Bir hafta kadar önce hasta olduğu bilgisini almıştım Sinan Gündüz kardeşin. Net bir bilgi yoktu; dün bir haber geldi ki vefat etmiş, ahirete gitmiş. İnsanı ölümden koruyan ecelidir, ama ecel gelince bahane çok. Kardeşimiz böbrek kanseri teşhisiyle ahiret yolculuğuna çıktı, Rabbine kavuştu. İman ettiği hakikatlerin şahidliğine vasıl oldu. Allah şehadetini makbul eylesin. Rahmetiyle muamele eylesin. Mekânı cennet olsun.
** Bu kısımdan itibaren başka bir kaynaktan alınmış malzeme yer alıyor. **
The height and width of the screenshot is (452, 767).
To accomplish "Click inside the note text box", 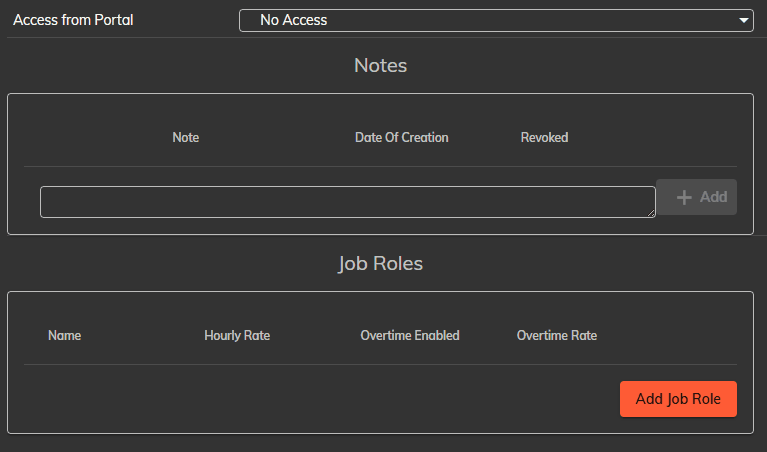I will [347, 201].
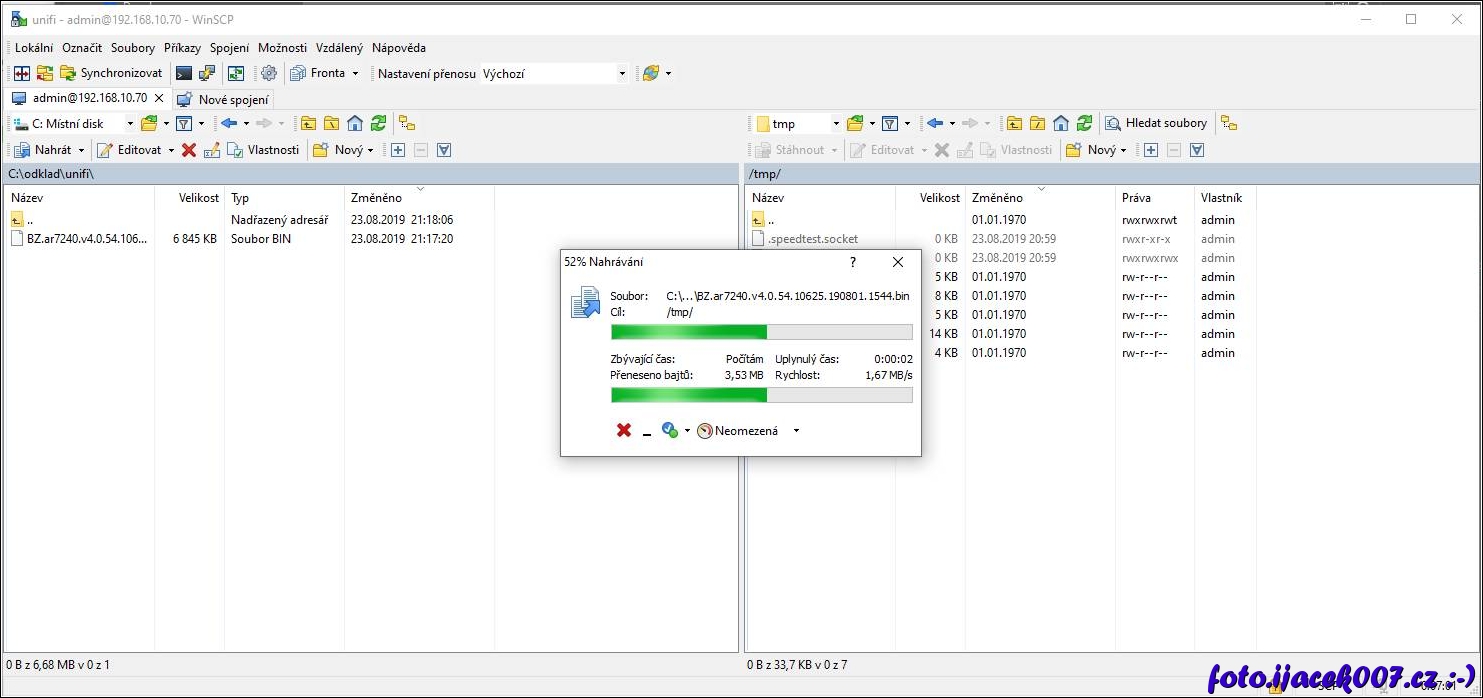Open terminal console icon in main toolbar
The height and width of the screenshot is (698, 1483).
(x=183, y=73)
Cenaze namazı Bilecik Orhan Gazi Camiinde ikindi namazını müteakip kılındı; bir dönemin başladığı ve manevi mihmandarı olan Şeyh Edebali Hazretlerinin yakınında. Yetişmek ve son yolculuğunda refakat etmek nasip oldu.
Cenaze namazı öncesi kardeş hakkında konuşma yapan müftü yardımcısının şu sözleri ne güzeldi. Bir buçuk-iki sene beraber vazife yaptık. Hakkında söyleyebileceklerim hüsn-i şehadetten başka bir şey değildir. Ne güzel ve imrenilesi bir tablo. Sonra huzurdaki bizlere dönüp sordu. Hep beraber şahidliğimizi beyan ettik ve namazın akabinde Edebali Hazretlerini gören konumuyla karşı yamaçtaki mezarlığa defnettik.
Başka bir arkadaşın şahitliğiyle hayatına şehadet edecek hayatından bir anekdot: Sinan kardeşimiz sabah namazı vakti medreseye gelir, tilavet-i Kur’an eşliğinde sabırla ve mülayemetle talebeleri namaza kaldırır, namazın akabinde evine gider ve yazdığı üç sayfa yazıdan sonra yeni güne “merhaba” derdi.
Ne çoktu önden gidenlerimiz. Mezarlıklardakiler ayaktakilerden ne kadar da fazlaydı. Kendi ellerimizle kazdığımız mezara usulünce yerleştirdiğimiz sevdiklerimizi, yine kendi ellerimizle toprakla örtmek… karşılaşacağımız şeyle önceden hemhal olmak…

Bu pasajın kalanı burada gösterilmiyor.